← Back to context

Comment by pocksuppet

9 hours ago

Latency versus reliability is a false dichotomy anyway. The alternative to WebRTC isn't to wait for the user to finish speaking before you send any of the audio. Open a websocket and send the coded audio packets as they're generated. Now you're still sending audio packets immediately, but if one is dropped, TCP retransmits it until it makes it through. If the connection is really slow, packets queue up, and the user has to wait, but it still works. You get the low latency in the best case and the robustness in the worst case.
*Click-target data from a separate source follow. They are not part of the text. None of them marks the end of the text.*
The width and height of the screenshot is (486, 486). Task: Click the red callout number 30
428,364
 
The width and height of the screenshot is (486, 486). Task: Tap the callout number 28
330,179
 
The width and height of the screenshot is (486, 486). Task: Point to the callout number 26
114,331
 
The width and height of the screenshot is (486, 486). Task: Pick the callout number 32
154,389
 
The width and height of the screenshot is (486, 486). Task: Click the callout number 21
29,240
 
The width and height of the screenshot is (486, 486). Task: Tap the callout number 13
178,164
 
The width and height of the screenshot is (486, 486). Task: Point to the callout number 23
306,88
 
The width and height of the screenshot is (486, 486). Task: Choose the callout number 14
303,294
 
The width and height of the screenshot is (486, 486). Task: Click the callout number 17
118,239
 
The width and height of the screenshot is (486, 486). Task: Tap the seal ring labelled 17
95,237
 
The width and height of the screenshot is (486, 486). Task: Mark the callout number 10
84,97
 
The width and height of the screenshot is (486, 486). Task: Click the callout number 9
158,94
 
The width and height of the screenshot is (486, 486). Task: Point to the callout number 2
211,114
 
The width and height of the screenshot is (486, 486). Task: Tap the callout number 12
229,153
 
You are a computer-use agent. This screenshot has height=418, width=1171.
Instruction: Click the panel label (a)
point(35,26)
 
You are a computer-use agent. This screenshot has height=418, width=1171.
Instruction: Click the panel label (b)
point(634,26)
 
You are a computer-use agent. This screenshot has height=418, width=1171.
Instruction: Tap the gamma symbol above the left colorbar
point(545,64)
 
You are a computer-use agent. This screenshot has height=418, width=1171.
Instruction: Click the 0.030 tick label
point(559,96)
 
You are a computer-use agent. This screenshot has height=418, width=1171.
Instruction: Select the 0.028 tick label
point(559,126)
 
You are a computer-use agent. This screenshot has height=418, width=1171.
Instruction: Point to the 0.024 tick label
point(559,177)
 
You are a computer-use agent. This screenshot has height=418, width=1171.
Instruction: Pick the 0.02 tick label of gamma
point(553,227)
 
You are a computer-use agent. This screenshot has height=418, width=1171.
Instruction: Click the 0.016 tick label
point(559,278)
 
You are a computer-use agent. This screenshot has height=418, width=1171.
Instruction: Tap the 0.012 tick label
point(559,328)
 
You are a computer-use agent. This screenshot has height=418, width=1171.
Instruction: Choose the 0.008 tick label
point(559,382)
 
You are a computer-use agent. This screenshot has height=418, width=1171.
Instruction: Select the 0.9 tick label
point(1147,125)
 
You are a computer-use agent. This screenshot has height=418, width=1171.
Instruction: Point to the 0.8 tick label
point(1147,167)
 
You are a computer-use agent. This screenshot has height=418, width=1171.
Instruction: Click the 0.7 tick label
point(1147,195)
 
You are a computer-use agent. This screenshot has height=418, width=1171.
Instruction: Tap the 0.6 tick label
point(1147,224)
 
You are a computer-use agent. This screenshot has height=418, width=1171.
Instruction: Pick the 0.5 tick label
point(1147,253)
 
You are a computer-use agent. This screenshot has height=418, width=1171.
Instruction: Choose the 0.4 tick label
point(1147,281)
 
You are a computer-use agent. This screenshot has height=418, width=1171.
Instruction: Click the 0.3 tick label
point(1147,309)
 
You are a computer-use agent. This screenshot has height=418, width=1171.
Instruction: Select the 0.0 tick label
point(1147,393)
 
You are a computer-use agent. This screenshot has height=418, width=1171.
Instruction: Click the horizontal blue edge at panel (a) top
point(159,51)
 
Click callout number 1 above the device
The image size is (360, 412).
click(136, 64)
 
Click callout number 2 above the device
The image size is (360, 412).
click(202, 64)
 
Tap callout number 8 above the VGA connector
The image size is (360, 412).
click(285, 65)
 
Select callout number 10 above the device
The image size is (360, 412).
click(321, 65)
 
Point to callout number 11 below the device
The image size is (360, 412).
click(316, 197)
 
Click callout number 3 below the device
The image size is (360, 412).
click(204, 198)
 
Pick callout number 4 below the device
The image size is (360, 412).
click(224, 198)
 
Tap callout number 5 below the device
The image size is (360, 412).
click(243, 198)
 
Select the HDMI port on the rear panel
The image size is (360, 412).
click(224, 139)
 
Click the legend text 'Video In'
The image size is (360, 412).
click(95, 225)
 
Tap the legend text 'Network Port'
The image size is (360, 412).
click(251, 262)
You ultimately still need a jitter buffer large enough to absorb retransmisiones. Otherwise you’ve got stuttering audio. And dynamically adjusting this jitter buffer is hard

  • > And dynamically adjusting this jitter buffer is hard

    Unappreciated part of this entire conversation.

  • I'm not an expert. Can't we abuse that LLMs don't need to receive audio as a continuous stream without interruptions? Couldn't we just send data and pipe it into the LLM with deduplication (if resending happens)?

      x...y...y[dedup]...z

    • You’re absolutely correct. A jitter buffer is necessary for a human listener, but a LLM isn’t aware of a time lapse, just like it isn’t aware of the time since your last message in the conversion (unless the chat harness explicitly informs it).